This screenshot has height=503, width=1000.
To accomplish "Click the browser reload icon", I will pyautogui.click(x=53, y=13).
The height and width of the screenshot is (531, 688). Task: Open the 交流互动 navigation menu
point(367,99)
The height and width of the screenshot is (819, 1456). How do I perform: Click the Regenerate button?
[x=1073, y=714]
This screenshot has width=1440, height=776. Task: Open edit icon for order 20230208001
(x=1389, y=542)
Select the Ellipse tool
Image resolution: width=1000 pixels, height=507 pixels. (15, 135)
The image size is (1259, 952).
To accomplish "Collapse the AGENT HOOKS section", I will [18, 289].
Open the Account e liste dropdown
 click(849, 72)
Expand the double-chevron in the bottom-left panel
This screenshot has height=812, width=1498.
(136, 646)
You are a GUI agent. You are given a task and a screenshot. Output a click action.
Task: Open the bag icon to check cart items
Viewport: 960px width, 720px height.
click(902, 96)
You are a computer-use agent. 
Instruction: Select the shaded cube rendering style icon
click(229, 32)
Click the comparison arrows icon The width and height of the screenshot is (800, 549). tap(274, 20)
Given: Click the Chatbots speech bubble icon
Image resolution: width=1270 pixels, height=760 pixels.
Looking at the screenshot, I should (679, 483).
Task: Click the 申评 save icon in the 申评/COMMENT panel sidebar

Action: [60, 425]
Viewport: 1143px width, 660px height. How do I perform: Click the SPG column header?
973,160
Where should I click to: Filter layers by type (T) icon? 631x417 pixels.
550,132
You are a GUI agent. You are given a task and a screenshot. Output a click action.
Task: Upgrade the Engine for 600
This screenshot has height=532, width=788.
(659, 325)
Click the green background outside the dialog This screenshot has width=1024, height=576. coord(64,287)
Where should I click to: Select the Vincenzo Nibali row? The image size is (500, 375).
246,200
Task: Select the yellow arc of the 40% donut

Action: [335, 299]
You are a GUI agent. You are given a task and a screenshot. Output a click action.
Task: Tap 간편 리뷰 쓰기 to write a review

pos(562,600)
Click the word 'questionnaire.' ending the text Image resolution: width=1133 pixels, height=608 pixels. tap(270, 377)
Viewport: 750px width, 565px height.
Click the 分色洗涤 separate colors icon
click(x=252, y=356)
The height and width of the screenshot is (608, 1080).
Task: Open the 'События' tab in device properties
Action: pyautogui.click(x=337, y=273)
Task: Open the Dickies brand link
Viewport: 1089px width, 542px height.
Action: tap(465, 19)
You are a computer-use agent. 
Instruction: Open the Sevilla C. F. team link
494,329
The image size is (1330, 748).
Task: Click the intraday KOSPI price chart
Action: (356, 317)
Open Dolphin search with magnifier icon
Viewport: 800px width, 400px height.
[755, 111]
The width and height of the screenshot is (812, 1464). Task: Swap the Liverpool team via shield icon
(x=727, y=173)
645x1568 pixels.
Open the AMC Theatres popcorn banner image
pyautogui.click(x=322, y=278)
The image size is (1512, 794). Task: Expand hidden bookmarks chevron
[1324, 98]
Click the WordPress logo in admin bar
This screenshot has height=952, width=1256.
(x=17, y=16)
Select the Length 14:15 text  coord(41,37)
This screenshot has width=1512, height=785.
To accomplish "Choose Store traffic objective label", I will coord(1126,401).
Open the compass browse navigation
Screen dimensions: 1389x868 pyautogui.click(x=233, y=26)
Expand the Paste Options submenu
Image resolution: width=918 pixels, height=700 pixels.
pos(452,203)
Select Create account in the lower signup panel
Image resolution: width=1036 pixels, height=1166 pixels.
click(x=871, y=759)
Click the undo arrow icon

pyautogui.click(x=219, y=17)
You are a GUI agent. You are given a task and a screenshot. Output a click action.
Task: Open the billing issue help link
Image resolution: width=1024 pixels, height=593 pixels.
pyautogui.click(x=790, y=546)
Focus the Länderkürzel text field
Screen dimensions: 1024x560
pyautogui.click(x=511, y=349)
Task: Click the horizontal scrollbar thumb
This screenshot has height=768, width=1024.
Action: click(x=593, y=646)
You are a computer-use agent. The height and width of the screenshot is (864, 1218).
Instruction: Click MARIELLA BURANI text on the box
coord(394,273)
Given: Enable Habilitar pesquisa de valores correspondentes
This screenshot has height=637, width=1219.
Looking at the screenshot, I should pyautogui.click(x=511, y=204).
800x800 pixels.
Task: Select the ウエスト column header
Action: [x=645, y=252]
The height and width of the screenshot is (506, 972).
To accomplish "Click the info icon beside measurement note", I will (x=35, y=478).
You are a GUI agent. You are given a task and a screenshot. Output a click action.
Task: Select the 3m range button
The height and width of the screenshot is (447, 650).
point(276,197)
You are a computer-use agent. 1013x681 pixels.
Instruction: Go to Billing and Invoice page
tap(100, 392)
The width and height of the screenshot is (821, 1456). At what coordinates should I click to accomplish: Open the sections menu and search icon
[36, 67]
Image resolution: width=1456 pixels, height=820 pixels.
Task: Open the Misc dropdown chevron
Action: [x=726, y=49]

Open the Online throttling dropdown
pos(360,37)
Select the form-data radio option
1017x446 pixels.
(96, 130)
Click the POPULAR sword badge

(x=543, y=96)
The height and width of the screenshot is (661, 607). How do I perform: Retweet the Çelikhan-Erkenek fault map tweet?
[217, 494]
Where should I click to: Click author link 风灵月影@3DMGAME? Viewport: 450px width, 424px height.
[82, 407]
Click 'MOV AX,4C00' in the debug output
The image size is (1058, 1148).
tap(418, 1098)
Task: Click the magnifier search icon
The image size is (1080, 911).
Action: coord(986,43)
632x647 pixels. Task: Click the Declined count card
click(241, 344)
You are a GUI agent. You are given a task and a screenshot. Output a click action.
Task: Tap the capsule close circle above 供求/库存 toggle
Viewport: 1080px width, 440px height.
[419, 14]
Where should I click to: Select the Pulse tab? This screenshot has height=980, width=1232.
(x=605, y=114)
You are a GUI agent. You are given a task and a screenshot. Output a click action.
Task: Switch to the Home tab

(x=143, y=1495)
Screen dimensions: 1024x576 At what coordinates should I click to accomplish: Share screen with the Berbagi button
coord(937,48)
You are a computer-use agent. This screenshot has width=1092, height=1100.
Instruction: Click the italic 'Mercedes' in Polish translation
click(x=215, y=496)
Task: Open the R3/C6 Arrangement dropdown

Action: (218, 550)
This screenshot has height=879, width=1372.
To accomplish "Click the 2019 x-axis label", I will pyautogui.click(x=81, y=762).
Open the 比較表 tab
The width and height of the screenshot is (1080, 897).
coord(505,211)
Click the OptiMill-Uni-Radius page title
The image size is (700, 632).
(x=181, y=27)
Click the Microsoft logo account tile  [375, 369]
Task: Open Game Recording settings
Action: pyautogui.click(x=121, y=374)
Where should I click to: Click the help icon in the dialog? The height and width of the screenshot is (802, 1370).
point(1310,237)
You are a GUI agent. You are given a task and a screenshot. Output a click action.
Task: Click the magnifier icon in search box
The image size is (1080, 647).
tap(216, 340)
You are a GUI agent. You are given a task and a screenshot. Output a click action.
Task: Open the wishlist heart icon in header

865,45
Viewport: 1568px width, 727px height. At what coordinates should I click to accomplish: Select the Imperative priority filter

# ACTIVITY
For the records above, tally the lines in which "computer" appears, and give the number by itself.

# REPLY TO THE TASK
5